Before analyzing the text he had given his students at Cornell, Nabokov felt compelled to say a few simple and definitive words: “Beauty plus pity — that is the closest we can get to a definition of art. Where there is beauty there is pity for the simple reason that beauty must die: beauty always dies, the manner dies with the matter, the world dies with the individual. If Kafka’s ‘The Metamorphosis’ strikes anyone as something more than an entomological fantasy, then I congratulate him on having joined the ranks of good and great readers.”

Up until Franz’s death, Hermann Kafka — as far as we can tell from the surviving photographs — didn’t resemble his son. At sixty-two years of age, thus already twenty years older than Kafka would ever get, his father appears to be a hulking, strong-willed man, with short, grizzled hair and thick features. It’s easy to imagine him behind a counter, but no longer that of his father’s butcher shop in Wossek. He had his own wholesale fancy-goods store that now occupied the right corner of Palais Kinsky. Between his legs Hermann Kafka is holding his grandson Felix, whose birth he announced — Kafka wrote — by marching around the house in his nightshirt “as if the baby hadn’t merely been born, but had also already led an honorable life and had his funeral celebrated.”

Now let’s shift our gaze to a photo of Hermann Kafka in 1930, six years after the death of his son and one before his own death. He’s standing next to his wife, who in her long, dark overcoat seems to have grown into the ground. Hermann is thin, the neck of his shirt is too big, his overcoat is open and hangs from him, with a certain elegance, as if on a hanger. The face is that of Franz Kafka, had he grown old. Everything’s the same: the hairline, the protruding ears, the slight tilt of the head, the triangular facial structure, the quiet desolation of the gaze. Only the gaze doesn’t seem to correspond absolutely to his son’s. But it presupposes it.

VIII. The Blanket of Moss

“The Burrow” is the closest one gets in Kafka to a testamentary piece of writing; it was composed during his last winter, 1923–1924. The story’s tone is that of a scrupulous account, as if to say: if you really want to know what my life was like, you’ll find the logbook here, but stripped of every inessential thing, reduced to a geometry of movements, above and below the blanket of moss that marked the entrance to my burrow. The entire story is a deductive chain descending from a single utterance, four words from the Diaries, written at the beginning of 1920: “Meine Gefängniszelle — meine Festung.” “My prison cell — my fortress.”

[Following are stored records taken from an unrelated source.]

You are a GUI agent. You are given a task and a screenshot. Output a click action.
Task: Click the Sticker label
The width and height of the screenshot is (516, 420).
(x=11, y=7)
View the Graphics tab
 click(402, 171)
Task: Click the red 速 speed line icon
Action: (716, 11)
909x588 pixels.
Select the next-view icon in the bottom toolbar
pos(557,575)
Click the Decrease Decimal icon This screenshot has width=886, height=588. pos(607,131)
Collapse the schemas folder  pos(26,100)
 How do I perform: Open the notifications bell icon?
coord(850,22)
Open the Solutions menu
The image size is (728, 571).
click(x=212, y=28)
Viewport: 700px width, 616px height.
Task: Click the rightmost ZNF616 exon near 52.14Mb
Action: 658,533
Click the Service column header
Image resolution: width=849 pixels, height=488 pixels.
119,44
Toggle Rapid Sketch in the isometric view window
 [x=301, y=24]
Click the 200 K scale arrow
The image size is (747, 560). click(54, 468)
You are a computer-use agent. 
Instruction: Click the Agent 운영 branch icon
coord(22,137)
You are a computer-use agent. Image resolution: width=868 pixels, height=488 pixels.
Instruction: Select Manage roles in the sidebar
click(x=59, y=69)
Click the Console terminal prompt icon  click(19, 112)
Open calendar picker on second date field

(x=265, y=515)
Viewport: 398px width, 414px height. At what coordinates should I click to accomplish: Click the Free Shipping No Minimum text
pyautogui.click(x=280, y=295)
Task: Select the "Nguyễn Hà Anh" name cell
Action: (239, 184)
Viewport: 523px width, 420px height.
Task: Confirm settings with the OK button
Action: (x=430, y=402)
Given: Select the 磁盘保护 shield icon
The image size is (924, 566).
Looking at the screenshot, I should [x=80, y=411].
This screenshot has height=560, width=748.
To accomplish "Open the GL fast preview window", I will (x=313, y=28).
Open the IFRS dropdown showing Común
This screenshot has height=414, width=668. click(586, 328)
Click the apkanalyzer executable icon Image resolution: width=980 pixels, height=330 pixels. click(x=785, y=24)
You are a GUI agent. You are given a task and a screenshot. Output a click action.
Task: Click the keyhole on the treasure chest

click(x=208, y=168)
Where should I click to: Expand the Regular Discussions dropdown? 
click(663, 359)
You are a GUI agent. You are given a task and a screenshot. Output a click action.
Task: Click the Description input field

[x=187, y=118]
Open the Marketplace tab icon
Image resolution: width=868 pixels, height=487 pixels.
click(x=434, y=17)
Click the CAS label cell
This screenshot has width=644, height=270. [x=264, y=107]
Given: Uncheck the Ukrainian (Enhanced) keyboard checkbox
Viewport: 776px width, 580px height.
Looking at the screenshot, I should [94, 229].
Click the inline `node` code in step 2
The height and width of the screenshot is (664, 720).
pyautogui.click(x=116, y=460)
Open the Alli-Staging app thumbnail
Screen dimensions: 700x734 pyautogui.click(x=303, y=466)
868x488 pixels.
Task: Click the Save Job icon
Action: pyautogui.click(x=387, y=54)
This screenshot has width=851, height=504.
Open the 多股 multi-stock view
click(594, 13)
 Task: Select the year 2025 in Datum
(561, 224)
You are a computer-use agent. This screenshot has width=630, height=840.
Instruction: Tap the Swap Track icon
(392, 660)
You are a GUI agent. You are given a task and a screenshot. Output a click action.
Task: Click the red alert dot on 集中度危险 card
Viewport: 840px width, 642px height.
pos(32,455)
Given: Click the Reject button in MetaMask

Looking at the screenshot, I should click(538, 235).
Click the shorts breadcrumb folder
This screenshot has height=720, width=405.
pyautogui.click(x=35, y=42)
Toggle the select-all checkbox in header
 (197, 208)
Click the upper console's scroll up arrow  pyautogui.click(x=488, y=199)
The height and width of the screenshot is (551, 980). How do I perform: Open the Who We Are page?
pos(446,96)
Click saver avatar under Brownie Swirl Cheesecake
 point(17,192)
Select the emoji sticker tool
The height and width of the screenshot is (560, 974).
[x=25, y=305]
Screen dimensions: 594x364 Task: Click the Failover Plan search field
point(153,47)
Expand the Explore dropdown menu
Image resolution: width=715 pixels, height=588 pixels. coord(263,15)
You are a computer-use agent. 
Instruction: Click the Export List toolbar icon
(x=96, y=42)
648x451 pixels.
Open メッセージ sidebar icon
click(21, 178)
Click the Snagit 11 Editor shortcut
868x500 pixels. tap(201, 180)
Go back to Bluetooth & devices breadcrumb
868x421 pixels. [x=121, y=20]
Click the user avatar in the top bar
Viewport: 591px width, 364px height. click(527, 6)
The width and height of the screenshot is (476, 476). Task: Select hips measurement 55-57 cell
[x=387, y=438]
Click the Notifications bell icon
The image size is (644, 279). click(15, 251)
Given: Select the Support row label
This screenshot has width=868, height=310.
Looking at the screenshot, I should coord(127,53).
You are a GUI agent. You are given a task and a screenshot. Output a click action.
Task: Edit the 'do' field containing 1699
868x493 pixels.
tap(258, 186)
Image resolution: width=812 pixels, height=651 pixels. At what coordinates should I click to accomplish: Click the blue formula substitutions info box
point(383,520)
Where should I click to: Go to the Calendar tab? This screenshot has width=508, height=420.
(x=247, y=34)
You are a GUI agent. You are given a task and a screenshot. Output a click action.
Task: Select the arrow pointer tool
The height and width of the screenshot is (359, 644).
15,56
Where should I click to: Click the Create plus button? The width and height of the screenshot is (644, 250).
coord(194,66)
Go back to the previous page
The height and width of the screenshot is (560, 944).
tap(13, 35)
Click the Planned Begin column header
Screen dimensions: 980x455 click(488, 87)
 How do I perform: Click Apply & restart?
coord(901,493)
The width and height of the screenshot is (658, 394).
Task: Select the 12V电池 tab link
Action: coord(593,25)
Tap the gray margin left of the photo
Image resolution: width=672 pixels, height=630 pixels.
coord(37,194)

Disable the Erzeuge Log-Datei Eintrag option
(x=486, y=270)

What is “The Burrow” about? A subject Kafka touched on many times, in his Diaries and in numerous letters. Always allusively, never systematically. It had to do with a “way of life,” one that was — he came to think — irreducibly his, but that in the beginning had been almost a game, a challenge, a dare. By the end, though, it was clearly a necessity. That way of life — or rather that survival regimen — revealed itself ever more clearly and rigorously thanks to the action of what Kafka called the writing. But the writing in turn had simply brought to the surface that which already existed anyway: a lag, a caesura in the “current of life,” in which, he knew, he had “never been swept up.” He hadn’t succeeded in so being, wouldn’t have wanted to be, couldn’t have been.

Every so often Kafka got the urge to investigate how it all began, how that “way of life,” which would later become the only way of life for him, had first come into being. Once in the Diaries, in an entry from January 1922, he described those beginnings in language so calm and cool it sounds definitive:

The evolution was simple. When I was still happy, I wanted to be unhappy and drove myself, using all the means that my times and my tradition made available to me, into unhappiness, yet even so I always wanted to be able to go back. In short I was always unhappy, even with my happiness. The strange thing is that the whole act, if one performs it in a sufficiently systematic way, can become real. My spiritual decadence began with a childish game, however conscious I was of its childishness. For example, I would deliberately contract the muscles of my face, or I would walk down the Graben with my arms crossed behind my head. Annoyingly puerile games, but effective. (Something similar happened with the evolution of my writing, except that later the evolution of my writing came regrettably to a halt.) If unhappiness can be forcibly induced in this fashion, then one should be able to induce anything. However much subsequent developments seem to contradict me, and however much it conflicts in general with my nature to think this, I can’t by any means accept that the origins of my unhappiness were inwardly necessary, perhaps they had some necessity of their own, but not an inward one, they swarmed in like flies and like flies could have easily been driven away.